Interview with Harry Killas – VGFF

Summer of 2023 is kicking off at the Cinematheque in a fabulous way with the 2nd annual Vancouver Greek Film Festival. It runs from Thursday, June 1st through Sunday, June 4th. There’s something for every moviegoer from a Hollywood classic, a tribute to one of the world’s greatest actors, comedy, drama, documentary, and a celebration of female filmmakers. We spoke with the curator Harry Killas.


HNMAG: Are you one of the founders of the Vancouver Greek Film Festival?

Harry: It was an original idea from visual artist Christos Dikeakos and Nick Panos who are on the board of the Hellenic Canadian Congress. They were looking for an idea to enhance Greek Heritage Month in June culminating in Greek Day on West Broadway at the end of June. The street closes down to traffic with dancing, a festival atmosphere, and food. They approached me, so I guess I’m a co-founder although it wasn’t my original idea.  I’m a filmmaker and an associate professor at Emily Carr. I’ve done a lot of curating and programming with the Cinematheque. I’ve done seven seasons of a series called The Image Before US, a History of Film in British Columbia.


HNMAG: Which film can you think of would encourage people to visit Greece?

Harry: Mama Mia! It was shot partially in Greece. We threatened to program it. A lot of people who see the film, go to the places where it was shot.


HNMAG: What are some of the takeaways you got from last year’s festival?

Harry: Opening night was sold out, it was Zorba the Greek. The music gets people going, so there was a lot of rhythmic clapping with the last dance scene in the film. People had a good evening. The closing night was my film, Greek to Me, a recent documentary I made about my family. It was about a 70 % sell out. It was well-attended.

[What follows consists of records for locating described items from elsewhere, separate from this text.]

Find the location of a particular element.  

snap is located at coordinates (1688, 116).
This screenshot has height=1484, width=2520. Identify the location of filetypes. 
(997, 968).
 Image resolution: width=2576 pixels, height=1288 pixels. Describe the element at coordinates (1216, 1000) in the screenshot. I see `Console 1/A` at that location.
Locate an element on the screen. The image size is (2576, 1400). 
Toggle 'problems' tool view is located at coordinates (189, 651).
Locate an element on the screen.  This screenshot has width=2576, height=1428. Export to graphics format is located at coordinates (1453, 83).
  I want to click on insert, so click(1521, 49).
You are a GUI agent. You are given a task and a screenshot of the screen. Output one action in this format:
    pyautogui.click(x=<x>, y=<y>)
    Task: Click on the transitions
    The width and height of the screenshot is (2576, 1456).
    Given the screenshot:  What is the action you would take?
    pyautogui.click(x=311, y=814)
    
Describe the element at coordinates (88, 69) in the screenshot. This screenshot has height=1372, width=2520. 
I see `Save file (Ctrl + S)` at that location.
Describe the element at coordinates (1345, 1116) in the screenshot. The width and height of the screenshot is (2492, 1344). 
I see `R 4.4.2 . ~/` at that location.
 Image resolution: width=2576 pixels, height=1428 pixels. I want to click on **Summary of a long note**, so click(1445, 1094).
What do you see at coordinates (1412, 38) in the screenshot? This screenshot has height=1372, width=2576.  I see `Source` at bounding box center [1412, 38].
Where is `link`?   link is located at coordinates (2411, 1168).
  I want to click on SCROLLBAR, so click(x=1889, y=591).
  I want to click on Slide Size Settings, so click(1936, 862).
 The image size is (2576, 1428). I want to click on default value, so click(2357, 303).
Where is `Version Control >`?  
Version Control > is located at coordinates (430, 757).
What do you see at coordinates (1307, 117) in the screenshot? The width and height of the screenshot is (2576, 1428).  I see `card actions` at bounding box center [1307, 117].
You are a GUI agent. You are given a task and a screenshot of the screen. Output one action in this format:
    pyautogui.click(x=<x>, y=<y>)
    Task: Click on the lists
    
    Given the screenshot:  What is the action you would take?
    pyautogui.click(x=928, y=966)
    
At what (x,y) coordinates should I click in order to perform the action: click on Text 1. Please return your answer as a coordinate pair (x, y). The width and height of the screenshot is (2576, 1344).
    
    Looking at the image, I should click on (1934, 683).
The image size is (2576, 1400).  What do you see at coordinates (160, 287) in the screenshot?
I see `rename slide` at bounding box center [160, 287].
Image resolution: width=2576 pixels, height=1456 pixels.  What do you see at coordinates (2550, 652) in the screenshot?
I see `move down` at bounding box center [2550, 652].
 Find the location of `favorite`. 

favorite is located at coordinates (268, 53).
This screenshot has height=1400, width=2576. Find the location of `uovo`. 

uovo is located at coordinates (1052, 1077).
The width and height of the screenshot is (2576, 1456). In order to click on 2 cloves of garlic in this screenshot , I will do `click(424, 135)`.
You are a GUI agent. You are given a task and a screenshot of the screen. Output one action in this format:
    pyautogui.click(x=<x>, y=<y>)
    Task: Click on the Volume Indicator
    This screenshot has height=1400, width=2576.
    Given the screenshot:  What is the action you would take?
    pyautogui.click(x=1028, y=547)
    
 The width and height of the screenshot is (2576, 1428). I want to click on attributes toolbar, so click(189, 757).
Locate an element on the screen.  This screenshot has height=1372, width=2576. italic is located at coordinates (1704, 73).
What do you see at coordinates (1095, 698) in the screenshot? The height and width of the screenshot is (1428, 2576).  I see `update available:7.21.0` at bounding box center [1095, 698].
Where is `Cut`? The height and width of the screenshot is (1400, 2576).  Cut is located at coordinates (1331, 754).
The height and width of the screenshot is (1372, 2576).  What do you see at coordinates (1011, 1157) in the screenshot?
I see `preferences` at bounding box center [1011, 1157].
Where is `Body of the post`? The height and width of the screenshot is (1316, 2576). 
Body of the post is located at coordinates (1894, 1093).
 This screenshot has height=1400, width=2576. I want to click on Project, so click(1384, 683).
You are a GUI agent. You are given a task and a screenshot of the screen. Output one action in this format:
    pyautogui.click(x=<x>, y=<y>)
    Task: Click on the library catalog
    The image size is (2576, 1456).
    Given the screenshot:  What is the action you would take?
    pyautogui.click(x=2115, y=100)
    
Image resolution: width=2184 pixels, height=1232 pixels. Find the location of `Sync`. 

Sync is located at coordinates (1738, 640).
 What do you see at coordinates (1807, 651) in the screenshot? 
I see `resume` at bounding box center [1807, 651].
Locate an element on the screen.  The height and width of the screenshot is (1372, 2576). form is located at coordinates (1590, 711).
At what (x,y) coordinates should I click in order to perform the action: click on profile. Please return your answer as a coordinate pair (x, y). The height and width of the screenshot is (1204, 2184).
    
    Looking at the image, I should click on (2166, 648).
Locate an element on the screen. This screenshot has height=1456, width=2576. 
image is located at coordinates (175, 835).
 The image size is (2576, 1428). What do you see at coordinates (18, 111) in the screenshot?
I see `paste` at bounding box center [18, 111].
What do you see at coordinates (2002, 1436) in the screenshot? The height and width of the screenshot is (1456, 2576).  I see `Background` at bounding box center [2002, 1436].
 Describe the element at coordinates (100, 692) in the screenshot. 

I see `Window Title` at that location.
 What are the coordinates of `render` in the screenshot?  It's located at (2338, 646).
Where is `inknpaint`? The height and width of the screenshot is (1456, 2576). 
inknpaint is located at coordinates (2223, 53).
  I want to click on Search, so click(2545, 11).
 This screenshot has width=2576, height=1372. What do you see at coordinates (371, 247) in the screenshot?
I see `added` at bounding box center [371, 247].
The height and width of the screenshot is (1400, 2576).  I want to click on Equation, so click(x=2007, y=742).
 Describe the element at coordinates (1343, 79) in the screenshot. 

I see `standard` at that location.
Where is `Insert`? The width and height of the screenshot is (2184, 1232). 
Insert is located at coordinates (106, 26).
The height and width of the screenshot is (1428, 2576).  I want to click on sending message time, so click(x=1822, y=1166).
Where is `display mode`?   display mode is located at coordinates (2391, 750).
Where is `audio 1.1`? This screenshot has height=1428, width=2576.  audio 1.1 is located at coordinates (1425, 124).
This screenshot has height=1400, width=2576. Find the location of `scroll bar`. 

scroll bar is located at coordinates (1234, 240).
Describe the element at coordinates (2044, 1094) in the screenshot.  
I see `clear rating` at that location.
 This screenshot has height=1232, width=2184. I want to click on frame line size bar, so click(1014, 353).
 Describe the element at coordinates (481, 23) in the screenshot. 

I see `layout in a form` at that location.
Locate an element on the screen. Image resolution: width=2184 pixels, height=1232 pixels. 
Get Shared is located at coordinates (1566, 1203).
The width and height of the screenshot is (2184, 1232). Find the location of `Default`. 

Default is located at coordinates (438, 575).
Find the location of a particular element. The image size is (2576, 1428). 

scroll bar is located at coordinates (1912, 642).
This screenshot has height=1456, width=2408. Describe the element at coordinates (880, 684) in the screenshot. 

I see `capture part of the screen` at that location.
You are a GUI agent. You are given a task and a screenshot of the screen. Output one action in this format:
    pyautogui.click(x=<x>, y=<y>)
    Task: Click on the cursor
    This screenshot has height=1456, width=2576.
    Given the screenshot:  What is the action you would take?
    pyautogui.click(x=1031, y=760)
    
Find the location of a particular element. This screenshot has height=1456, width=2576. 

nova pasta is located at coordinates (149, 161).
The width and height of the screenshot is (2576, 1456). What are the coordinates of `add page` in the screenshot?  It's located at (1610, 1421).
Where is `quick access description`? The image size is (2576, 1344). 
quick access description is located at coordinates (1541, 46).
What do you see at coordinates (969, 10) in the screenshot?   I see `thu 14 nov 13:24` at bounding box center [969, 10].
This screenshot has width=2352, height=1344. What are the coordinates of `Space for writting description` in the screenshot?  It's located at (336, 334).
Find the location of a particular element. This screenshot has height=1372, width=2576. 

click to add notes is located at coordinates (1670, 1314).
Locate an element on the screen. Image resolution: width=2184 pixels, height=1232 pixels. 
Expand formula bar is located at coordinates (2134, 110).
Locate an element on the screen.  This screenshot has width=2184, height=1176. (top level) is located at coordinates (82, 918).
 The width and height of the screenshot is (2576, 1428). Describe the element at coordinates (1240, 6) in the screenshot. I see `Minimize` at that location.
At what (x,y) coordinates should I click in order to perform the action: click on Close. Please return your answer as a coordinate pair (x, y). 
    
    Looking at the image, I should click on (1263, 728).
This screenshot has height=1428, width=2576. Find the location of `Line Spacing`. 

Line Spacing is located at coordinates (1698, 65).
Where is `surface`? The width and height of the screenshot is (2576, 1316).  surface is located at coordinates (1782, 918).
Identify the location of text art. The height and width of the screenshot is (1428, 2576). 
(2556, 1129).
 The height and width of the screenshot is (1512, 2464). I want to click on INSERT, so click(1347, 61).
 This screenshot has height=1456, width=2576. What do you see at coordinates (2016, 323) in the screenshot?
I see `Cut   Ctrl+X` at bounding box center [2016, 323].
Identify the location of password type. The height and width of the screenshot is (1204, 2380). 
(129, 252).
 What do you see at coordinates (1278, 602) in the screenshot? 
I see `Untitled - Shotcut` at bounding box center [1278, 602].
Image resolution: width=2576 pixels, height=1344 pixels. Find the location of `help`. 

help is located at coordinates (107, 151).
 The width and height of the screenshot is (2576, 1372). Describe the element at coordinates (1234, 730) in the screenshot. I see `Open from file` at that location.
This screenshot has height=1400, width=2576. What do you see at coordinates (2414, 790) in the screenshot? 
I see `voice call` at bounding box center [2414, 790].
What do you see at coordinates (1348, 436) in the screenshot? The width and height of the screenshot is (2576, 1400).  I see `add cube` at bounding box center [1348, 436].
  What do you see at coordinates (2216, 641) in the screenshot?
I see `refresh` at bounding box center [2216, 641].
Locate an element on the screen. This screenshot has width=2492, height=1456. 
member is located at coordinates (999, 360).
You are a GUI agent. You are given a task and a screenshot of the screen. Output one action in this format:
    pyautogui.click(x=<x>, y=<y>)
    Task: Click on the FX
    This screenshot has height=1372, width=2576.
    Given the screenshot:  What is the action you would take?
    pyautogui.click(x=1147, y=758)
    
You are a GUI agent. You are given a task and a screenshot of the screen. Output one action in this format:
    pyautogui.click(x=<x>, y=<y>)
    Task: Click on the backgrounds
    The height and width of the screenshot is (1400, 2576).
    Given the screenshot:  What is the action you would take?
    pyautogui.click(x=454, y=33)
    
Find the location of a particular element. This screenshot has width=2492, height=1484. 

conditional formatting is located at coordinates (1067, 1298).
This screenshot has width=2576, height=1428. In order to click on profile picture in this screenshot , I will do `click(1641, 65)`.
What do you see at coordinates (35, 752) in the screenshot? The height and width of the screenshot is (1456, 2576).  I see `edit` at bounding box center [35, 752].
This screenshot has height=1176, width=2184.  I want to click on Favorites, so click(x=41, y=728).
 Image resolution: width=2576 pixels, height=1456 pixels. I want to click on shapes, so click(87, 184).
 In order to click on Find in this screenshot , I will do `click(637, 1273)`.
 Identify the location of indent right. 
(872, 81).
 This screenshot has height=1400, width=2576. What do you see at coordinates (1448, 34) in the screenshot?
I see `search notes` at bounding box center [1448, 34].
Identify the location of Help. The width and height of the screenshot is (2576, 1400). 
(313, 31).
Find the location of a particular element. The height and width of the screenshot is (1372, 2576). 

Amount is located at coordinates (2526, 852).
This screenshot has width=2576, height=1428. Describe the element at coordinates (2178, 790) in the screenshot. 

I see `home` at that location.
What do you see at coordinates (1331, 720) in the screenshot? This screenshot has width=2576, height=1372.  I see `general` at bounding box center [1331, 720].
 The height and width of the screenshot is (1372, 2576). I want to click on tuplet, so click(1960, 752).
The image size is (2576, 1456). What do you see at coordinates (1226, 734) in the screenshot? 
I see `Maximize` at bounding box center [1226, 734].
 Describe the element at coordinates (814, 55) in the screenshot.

HNMAG: Was this your first feature?

Harry: No, it was my third feature documentary. My first was Is There a Picture. It was an expansion of a shorter film about the Vancouver Schools; photos and conceptual artists. We did a 28 Up type of series called SuperKids and SuperKids 2.


HNMAG: How long have you worked at Emily Carr?

Harry: I’ve been there since 2004.


HNMAG: How does the new campus compare to the old one on Granville Island?

Harry: The new building is great. I don’t miss the old buildings at all. The skytrain is going to be extended so there will be a station adjacent to Emily Carr. This is much more centrally located than Granville Island, so it makes it easier to get to for most students. Moving into the present, the facility allowed us to consolidate from being in disconnected buildings all over Granville Island. In the 70s, Granville Island was an exciting idea in an industrial zone. Emily Carr was a key anchor tenant that brought people onto the Island. The school has grown, is much bigger and has a research focus. It’s much more than drawing and painting.


HNMAG: Is there a different focus for the festival in 2023?

Harry: We’re maintaining the four streams which are “From the Archive,” a look back on classics of Greek cinema; “Celebrating Greek Auteurs and Artists,” stories by and about iconic Greek artists; “Contemporary Greek Cinema,” a selection of recent titles making waves at home and abroad; and “Greeks in Diaspora,” films made by Greek directors from around the world.

In the “Greeks in Diaspora” category, we’re showing America, America directed by Elia Kazan from 1963 in full 35MM. In the focus on Greek auteurs, there’s a documentary about Olympia Dukakis. With the category of contemporary Greek Cinema, many are directed by women and one of the features is written and starring a Greek actor, a woman.


HNMAG: Anything else you would like to share about the Vancouver Greek Film Festival?

Harry: Many of the movies are Vancouver premieres and some are Canadian premieres. America America is a special occasion displayed in 35 MM. Magnetic Fields is Greece’s choice for the Oscars. One of the films deals with horror within the Philippine community in Athens. That will be of particular interest with the Vancouver Filipino community. A lot of the films are award winners.

There certainly is a lot to celebrate and admire at the Vancouver Greek Film Festival at the Cinematheque from June 1st through June 4th. You don’t have to be Greek to fall in love with Greek cinema. If you didn’t get a chance to attend the festival this year, now you should have a good idea of what to look forward to in 2024.